Used to build and restore steam engines from a self-built steam powere workshop in his back yard.

Built his own mineshaft in his back yard.

A qualified steeplejack he would not use dynamite. He prefered to either knock them down by hand! or by burning them down.
If you can ever find it look at the video of him rigging the ladders....awesome. worked with only one labourer and would not let anyone else rig the ladders.

He was born 100 years too late and should have been a Victorian. Met him a few times, great bloke....sadly missed


----------



## Shockdoc (Mar 4, 2010)

Two mortgages, four kids, piling credit bills.......I'll work right along that guy up there.


----------



## DIRT27 (Aug 25, 2010)

No fall protection for fun. This guys passed away doing some other crazy rope jump.

Notice how Fred Dibnah always climbs with his hands on the sides of the ladder. When I worked for the power company that is how we were always taught to climb towers and poles.

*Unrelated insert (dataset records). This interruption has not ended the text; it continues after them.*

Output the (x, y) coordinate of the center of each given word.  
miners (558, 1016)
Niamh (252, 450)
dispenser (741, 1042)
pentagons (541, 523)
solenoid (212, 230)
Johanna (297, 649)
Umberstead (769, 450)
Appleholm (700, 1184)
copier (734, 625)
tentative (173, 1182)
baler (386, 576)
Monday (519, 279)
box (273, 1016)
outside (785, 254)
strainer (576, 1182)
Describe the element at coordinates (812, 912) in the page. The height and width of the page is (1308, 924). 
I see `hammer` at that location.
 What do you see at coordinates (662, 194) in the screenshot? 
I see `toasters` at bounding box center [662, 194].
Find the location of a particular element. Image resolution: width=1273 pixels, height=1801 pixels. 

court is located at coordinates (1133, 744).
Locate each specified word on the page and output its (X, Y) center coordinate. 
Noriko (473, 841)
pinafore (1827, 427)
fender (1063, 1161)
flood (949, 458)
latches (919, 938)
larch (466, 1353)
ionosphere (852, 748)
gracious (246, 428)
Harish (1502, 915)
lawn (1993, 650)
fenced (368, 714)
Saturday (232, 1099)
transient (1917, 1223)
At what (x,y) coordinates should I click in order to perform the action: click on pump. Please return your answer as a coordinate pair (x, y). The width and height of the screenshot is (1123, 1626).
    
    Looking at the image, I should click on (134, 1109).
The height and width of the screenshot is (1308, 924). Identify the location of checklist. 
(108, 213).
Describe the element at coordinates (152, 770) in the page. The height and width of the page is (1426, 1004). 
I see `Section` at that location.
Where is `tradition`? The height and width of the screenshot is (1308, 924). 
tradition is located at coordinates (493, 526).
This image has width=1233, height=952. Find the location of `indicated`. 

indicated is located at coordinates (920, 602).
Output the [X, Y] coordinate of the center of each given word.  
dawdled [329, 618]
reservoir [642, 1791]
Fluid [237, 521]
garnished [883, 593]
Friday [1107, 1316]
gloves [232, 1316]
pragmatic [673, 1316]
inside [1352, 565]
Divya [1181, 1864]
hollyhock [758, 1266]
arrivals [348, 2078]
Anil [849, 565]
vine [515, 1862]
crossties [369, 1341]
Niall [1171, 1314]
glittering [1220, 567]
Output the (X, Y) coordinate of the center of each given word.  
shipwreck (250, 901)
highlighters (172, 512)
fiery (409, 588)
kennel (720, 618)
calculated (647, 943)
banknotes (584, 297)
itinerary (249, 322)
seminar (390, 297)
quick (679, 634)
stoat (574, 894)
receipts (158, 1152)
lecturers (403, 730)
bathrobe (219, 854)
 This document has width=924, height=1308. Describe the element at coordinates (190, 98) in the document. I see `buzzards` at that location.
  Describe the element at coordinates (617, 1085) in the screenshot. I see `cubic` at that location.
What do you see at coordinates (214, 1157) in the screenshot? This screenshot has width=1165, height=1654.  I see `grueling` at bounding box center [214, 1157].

I got to climb a few towers in school, but I didn't stick around long enough to do any out on the job. Anything over 150' they would helicopter you in, wish I could stuck around long enough for that.

Free climbing is very common on big structures. Our rules were free climb whenever ascending or descending, lineman belt and safety strap when stopped or working, and full harness when leaving the structure ie.- climbing out on the wire. 

Transmission towers aren't bad because there is alot of stuff to hang on to. But when you have your belt on you need 2 hands to work.

That radio tower was crazy, there was a few awkward transitions in the structure that would be pretty scary.


----------